16. A positive electrode, a negative electrode, and one or more organic material layers interposed between the positive electrode and the negative electrode, wherein at least one of the one or more organic material layers is an organic material comprising the compound according to any one of claims 1 to 15. electroluminescent device.
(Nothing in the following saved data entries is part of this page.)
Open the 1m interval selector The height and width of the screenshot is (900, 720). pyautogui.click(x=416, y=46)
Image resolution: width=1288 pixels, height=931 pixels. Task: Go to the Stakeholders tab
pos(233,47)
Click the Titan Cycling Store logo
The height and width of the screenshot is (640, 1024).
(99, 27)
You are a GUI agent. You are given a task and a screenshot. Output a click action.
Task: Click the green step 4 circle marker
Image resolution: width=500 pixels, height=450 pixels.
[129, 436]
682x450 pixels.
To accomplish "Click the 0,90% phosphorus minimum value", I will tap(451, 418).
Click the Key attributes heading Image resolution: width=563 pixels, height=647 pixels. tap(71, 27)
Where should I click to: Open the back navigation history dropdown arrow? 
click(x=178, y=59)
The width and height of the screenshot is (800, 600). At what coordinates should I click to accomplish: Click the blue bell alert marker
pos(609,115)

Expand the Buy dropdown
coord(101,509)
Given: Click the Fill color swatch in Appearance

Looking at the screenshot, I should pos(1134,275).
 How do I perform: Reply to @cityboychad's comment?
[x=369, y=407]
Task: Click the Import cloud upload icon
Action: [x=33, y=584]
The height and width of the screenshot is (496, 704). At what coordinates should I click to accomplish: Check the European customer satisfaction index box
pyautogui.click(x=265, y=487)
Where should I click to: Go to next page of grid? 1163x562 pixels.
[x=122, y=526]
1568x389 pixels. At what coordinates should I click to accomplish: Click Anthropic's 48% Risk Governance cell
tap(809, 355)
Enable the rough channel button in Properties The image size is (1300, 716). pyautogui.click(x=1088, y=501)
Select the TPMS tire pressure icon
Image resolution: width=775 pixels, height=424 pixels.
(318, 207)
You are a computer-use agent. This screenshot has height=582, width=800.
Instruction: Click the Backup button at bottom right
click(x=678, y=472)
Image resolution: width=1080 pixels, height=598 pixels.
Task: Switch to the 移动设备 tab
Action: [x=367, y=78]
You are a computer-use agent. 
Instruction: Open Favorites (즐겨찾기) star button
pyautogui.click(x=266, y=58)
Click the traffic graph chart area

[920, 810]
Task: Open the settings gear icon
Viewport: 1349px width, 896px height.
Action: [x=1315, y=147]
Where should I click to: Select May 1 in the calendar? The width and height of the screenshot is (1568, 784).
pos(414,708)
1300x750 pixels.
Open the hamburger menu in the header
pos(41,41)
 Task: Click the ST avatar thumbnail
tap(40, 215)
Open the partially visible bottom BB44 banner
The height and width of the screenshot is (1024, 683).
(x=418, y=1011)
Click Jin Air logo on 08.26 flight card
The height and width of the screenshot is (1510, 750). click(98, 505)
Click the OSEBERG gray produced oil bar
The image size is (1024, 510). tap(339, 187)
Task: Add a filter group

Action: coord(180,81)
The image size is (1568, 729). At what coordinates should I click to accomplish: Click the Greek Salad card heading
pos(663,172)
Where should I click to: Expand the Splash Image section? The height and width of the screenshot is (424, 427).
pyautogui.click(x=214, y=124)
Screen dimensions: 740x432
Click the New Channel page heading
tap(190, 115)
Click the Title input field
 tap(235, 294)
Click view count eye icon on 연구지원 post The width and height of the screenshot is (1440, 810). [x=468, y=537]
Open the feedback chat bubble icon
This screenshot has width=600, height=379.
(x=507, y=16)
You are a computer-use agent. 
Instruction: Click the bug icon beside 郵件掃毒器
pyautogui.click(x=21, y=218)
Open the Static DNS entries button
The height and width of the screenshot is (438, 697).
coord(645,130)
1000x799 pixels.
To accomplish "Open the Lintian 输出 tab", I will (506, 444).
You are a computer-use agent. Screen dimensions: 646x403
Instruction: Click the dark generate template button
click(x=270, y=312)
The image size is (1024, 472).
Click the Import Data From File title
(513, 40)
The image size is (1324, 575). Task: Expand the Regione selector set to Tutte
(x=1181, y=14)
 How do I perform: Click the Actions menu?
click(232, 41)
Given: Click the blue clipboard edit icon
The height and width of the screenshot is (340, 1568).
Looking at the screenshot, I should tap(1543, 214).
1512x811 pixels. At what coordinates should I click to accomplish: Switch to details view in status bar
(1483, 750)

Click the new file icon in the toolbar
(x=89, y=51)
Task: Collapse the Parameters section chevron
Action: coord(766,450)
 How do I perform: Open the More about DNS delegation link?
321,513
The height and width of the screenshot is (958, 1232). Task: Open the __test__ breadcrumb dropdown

17. 17. The method of claim 16,

    The organic layer containing the compound is an organic electroluminescent device selected from the group consisting of a light emitting layer, a light emitting auxiliary layer, a hole injection layer, a hole transport layer, an electron injection layer, an electron transport layer, and an electron transport auxiliary layer.
18. 17. The method of claim 16,

    The compound is an organic electroluminescent device comprising at least one of a phosphorescent host material of the light emitting layer, an electron transport layer, and an electron transport auxiliary layer.